Wednesday, October 16, 2013
Subtract some of the ads
Hey, Australia: Ease up on the ads, will you?
I went to my first movie at the Hoyts theater chain since arriving in Australia on Tuesday, and here's what I saw: ads.
Oh, I think there was a movie tacked on to the ending. I can't remember. (Yes, the Naomi Watts-as-Princess Di movie, Diana, was pretty forgettable, but it was also pretty passable considering the early reviews.)
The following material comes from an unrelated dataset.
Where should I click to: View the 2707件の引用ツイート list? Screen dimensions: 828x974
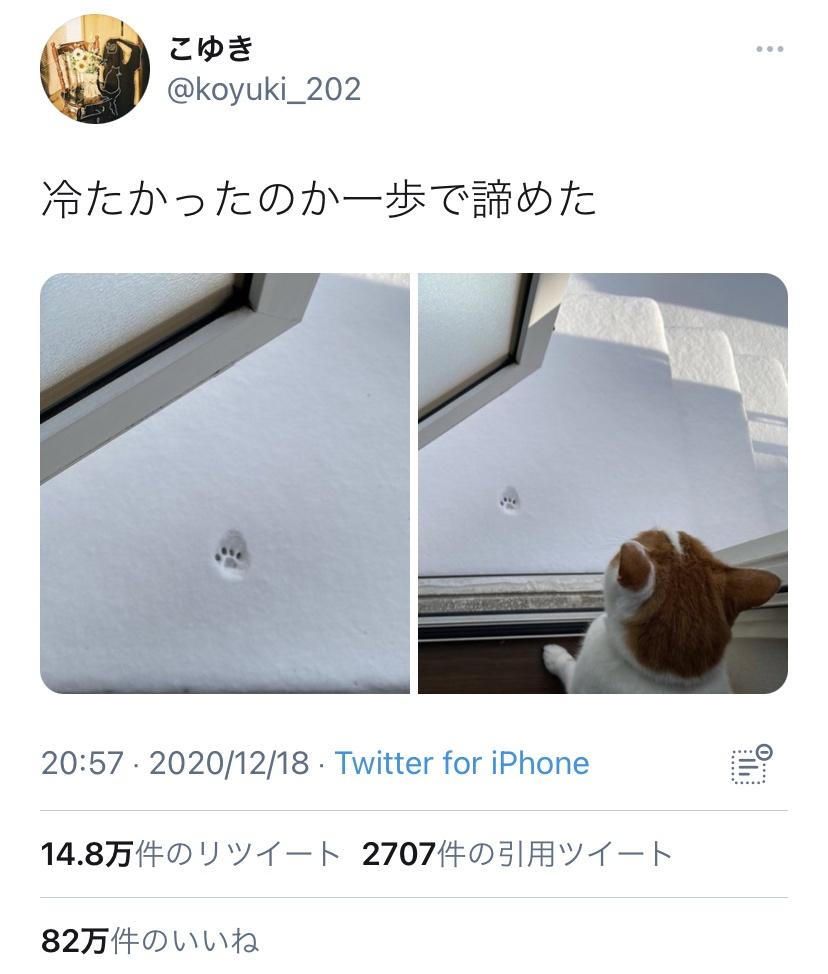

I was rushing to make a 1:10 showing at a theater that was nearly an hour's tram ride from my house. I wouldn't normally travel so far to see a movie, except that the theater was in the same mall as the Ikea, and we needed to pick up a bedside table that had been out of stock last time I checked. Seeing as how Tuesday is the day for "cheap" movies at Hoyts ("only" $12 a ticket), I figured this would be a great occasion to patronize Hoyts for the first time.
Well, I could have slowed my pace just a little bit.
I arrived at 1:12 ... and still had 20 more minutes of ads and trailers to sit through before the movie started. Really. Twenty minutes.
I guess I've been a bit spoiled by my regular Monday visits to Cinema Nova, where you get almost no ads before they launch into the trailers. And I don't mind a few, having certainly become accustomed to that in the U.S.
The reason the bevy of ads that preceded Diana really bothered me, though, is that they broke from a U.S. custom that I thought would be easy enough to follow internationally. Namely, the first movie trailer did not signify an end to the commercials. In fact, just the opposite.
Fairly soon after sitting down, I got a trailer for the inspirational dramedy One Chance, in which a tubby British boy becomes an unlikely opera sensation. (Don't know why it's so unlikely -- aren't most opera singers tubby?)
Following this was, I don't exaggerate, ten commercials. Ten.
At about 1:25 I figured that the movie was ready to start. I figured wrong. This kicked off another six movie trailers.
Only at long last did the further dimming of the house lights indicate that we were finally going to get a movie.
Maybe being inundated with ads is a Tuesday thing. "You don't have to pay $19 for the movie, but your penalty is 37 minutes worth of ads."
So back to Cinema Nova next Monday it is, then.